After the flowgraph is deployed, a procedure is created with the name of the flowgraph including the suffix “_SP“. This can be called as follows:

CALL "<SCHEMA_NAME>". "<NAME_FLOWGRAPH>_SP"(<NAME_FLOWGRAPH>_<NAME_DATASOURCE_TABLE> _TAB => '<NAME_INPUT_TABLE> ‘);

In the SAP WebIDE, information about the started tasks can be obtained in the “Tasks” tab (the TASK_EXECUTION_ID can also be seen here, this uniquely identifies a run of a task). Furthermore, this information can be taken from the “TASK_EXECUTIONS” table of the “_SYS_TASK” schema.

Task%20Information%20in%20SAP%20WebIDE%20%28Source%3A%20Own%20Image%29

Task Information in SAP WebIDE (Source: Own Image)

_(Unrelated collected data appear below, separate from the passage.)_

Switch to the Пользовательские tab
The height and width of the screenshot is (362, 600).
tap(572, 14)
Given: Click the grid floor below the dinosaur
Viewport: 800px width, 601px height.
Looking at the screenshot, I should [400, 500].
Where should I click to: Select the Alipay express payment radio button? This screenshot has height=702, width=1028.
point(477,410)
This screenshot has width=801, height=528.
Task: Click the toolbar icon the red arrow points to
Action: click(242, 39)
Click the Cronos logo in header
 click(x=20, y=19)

The result of the cleansing is shown in the following table (some cleansing columns have been hidden):

STD_FIRM STD_ADDR_COUNTRY_NAME STD_ADDR_ADDRESS_DELIVERY STD_ADDR_LOCALITY_FULL STD_ADDR_POSTCODE_FULL MATCH_FIRM MATCH_FIRM_STD MATCH_ADDR_COUNTRY MATCH_ADDR_POSTCODE1 MATCH_ADDR_LOCALITY MATCH_ADDR_PRIM_NAME MATCH_ADDR_PRIM_TYPE MATCH_ADDR_PRIM_NUMBER CLEANSING_SOURCE_1_TABLE_ID CLEANSING_SOURCE_1_ROW_ID
TIM HORTONS CANADA 656 N. STONYBROOK ST SPRING VALLEY 10977 TIM HORTONS CA 10977 SPRING VALLEY N STONYBROOK ST 656 4 0
BURGER KING UNITED STATES 8354 SOUTH DR WINDSOR 6095 BURGER KING US 6095 WINDSOR SOUTH DR 8354 4 1
MCDONALD’S UNITED STATES 8354 SOUTH DR WINDSOR 6095 MCDONALDS US 6095 WINDSOR SOUTH DR 8354 4 2
KENTUCKY FRIED CHICKEN UNITED STATES 599 PENN AVE LAUREL 20707 KENTUCKY FRIED CHICKEN US 20707 LAUREL PENN AVE 599 4 3
PIZZA HUT UNITED STATES 498 PAWNEE RD WOBURN 1801 PIZZA HUT US 1801 WOBURN PAWNEE RD 498 4 4

Cleansed Company Data (Example Data Source 1)

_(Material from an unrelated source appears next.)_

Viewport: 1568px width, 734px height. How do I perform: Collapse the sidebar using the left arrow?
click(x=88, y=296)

You can see that in the column “STD_FIRM” the company names are standardized and in “MATCH_FIRM” the name is stored optimized for matching (“McDonalds” becomes “MCDONALD’S” and “MCDONALDS”). Furthermore you can see that in the fields “MATCH_ADDR_PRIM_NAME“, “MATCH_ADDR_PRIM_TYPE” and “MATCH_ADDR_PRIM_NUMBER” parts of the street name and house number are stored, which in Data Source 1 all come from the field “Address Line” (e.g. “498 Pawnee Road” becomes “PAWNEE”, “RD” and “498”).

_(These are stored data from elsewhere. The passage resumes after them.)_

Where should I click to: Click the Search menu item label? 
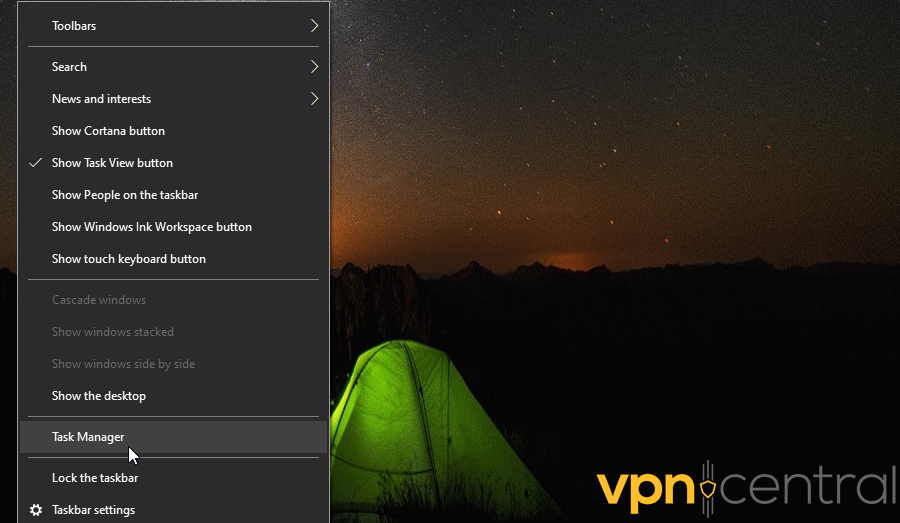click(x=69, y=67)
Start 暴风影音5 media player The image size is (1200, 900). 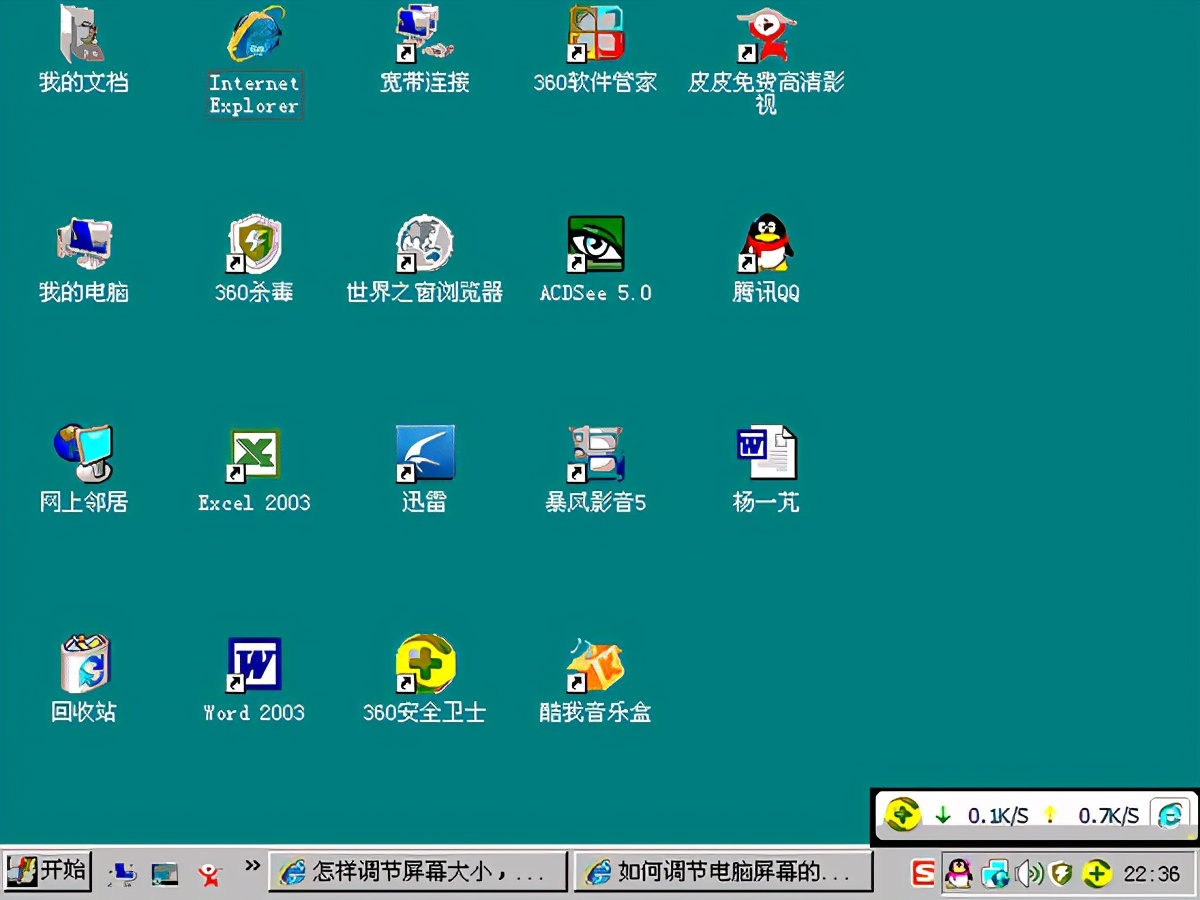(594, 450)
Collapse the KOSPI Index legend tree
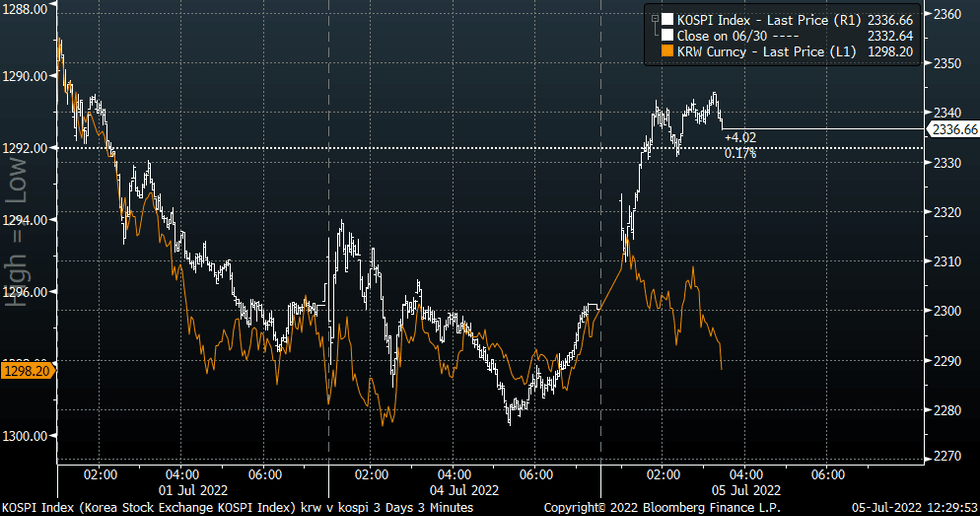Viewport: 980px width, 516px height. 654,19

Since in this example the Side Effect Data Level was set to “Basic“, the columns “CLEANSING_SOURCE_1_TABLE_ID” and “CLEANSING_SOURCE_1_ROW_ID” are included. By means of these IDs information about the cleansing can be extracted in the “_SYS_TASK” schema, among others in the “CLEANSE_ADDRESS_RECORD_INFO” view.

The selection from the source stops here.